● Aim of the task:
Reproduce every one of the records below verbatim, keeping each line unchanged.

§ §

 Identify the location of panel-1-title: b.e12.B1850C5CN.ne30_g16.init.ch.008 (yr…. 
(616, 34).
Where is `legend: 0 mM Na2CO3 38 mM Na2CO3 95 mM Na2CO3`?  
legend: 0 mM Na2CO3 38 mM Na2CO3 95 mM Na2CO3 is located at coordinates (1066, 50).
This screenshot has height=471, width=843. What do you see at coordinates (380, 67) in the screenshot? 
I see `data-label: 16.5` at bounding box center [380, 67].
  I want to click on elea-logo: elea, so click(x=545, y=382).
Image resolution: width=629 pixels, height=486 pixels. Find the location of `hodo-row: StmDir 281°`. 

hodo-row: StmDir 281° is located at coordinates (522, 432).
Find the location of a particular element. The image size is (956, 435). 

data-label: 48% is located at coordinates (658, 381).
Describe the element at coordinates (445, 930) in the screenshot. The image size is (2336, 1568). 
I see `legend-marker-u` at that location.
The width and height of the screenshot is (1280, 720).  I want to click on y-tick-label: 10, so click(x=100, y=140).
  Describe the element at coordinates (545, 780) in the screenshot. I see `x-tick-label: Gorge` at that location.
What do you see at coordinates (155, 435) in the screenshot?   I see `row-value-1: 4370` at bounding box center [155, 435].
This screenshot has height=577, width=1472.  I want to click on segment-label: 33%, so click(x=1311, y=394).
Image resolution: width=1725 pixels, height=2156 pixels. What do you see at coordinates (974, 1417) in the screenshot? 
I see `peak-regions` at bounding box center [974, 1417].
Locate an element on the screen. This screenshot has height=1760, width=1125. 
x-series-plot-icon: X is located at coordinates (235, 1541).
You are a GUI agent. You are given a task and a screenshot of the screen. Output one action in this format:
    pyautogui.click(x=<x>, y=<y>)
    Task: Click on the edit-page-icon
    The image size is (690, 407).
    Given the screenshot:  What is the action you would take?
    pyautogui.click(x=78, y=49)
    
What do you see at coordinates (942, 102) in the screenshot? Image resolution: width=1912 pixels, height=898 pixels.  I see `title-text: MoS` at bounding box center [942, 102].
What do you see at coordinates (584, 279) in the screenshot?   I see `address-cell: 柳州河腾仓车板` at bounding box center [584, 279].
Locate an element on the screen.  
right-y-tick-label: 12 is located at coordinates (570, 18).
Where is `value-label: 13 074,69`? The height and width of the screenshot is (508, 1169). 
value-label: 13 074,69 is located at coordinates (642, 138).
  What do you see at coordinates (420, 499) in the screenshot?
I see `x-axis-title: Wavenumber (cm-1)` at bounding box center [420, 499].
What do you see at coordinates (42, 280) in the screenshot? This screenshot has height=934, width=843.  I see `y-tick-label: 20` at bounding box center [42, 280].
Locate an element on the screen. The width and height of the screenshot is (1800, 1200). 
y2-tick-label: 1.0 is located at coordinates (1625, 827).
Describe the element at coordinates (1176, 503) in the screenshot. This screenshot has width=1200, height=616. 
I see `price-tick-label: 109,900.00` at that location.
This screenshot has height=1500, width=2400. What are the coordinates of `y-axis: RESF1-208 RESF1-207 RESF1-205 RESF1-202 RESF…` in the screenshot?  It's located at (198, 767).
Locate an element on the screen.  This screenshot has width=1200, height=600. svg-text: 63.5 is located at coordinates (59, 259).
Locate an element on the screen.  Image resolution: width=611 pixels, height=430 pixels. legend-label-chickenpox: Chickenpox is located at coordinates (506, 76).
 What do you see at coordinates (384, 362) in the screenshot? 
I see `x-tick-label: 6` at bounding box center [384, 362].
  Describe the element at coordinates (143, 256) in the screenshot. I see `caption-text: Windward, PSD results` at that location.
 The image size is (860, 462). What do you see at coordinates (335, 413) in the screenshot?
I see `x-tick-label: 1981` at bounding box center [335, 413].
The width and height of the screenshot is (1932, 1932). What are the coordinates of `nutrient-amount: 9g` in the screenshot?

§ §

● Reply:
 Identify the location of panel-1-title: b.e12.B1850C5CN.ne30_g16.init.ch.008 (yr…. 
(616, 34).
Where is `legend: 0 mM Na2CO3 38 mM Na2CO3 95 mM Na2CO3`?  
legend: 0 mM Na2CO3 38 mM Na2CO3 95 mM Na2CO3 is located at coordinates (1066, 50).
This screenshot has height=471, width=843. What do you see at coordinates (380, 67) in the screenshot? 
I see `data-label: 16.5` at bounding box center [380, 67].
  I want to click on elea-logo: elea, so click(x=545, y=382).
Image resolution: width=629 pixels, height=486 pixels. Find the location of `hodo-row: StmDir 281°`. 

hodo-row: StmDir 281° is located at coordinates (522, 432).
Find the location of a particular element. The image size is (956, 435). 

data-label: 48% is located at coordinates (658, 381).
Describe the element at coordinates (445, 930) in the screenshot. The image size is (2336, 1568). 
I see `legend-marker-u` at that location.
The width and height of the screenshot is (1280, 720).  I want to click on y-tick-label: 10, so click(x=100, y=140).
  Describe the element at coordinates (545, 780) in the screenshot. I see `x-tick-label: Gorge` at that location.
What do you see at coordinates (155, 435) in the screenshot?   I see `row-value-1: 4370` at bounding box center [155, 435].
This screenshot has height=577, width=1472.  I want to click on segment-label: 33%, so click(x=1311, y=394).
Image resolution: width=1725 pixels, height=2156 pixels. What do you see at coordinates (974, 1417) in the screenshot? 
I see `peak-regions` at bounding box center [974, 1417].
Locate an element on the screen. This screenshot has height=1760, width=1125. 
x-series-plot-icon: X is located at coordinates (235, 1541).
You are a GUI agent. You are given a task and a screenshot of the screen. Output one action in this format:
    pyautogui.click(x=<x>, y=<y>)
    Task: Click on the edit-page-icon
    The image size is (690, 407).
    Given the screenshot:  What is the action you would take?
    pyautogui.click(x=78, y=49)
    
What do you see at coordinates (942, 102) in the screenshot? Image resolution: width=1912 pixels, height=898 pixels.  I see `title-text: MoS` at bounding box center [942, 102].
What do you see at coordinates (584, 279) in the screenshot?   I see `address-cell: 柳州河腾仓车板` at bounding box center [584, 279].
Locate an element on the screen.  
right-y-tick-label: 12 is located at coordinates (570, 18).
Where is `value-label: 13 074,69`? The height and width of the screenshot is (508, 1169). 
value-label: 13 074,69 is located at coordinates (642, 138).
  What do you see at coordinates (420, 499) in the screenshot?
I see `x-axis-title: Wavenumber (cm-1)` at bounding box center [420, 499].
What do you see at coordinates (42, 280) in the screenshot? This screenshot has height=934, width=843.  I see `y-tick-label: 20` at bounding box center [42, 280].
Locate an element on the screen. The width and height of the screenshot is (1800, 1200). 
y2-tick-label: 1.0 is located at coordinates (1625, 827).
Describe the element at coordinates (1176, 503) in the screenshot. This screenshot has width=1200, height=616. 
I see `price-tick-label: 109,900.00` at that location.
This screenshot has height=1500, width=2400. What are the coordinates of `y-axis: RESF1-208 RESF1-207 RESF1-205 RESF1-202 RESF…` in the screenshot?  It's located at (198, 767).
Locate an element on the screen.  This screenshot has width=1200, height=600. svg-text: 63.5 is located at coordinates (59, 259).
Locate an element on the screen.  Image resolution: width=611 pixels, height=430 pixels. legend-label-chickenpox: Chickenpox is located at coordinates (506, 76).
 What do you see at coordinates (384, 362) in the screenshot? 
I see `x-tick-label: 6` at bounding box center [384, 362].
  Describe the element at coordinates (143, 256) in the screenshot. I see `caption-text: Windward, PSD results` at that location.
 The image size is (860, 462). What do you see at coordinates (335, 413) in the screenshot?
I see `x-tick-label: 1981` at bounding box center [335, 413].
The width and height of the screenshot is (1932, 1932). What are the coordinates of `nutrient-amount: 9g` in the screenshot?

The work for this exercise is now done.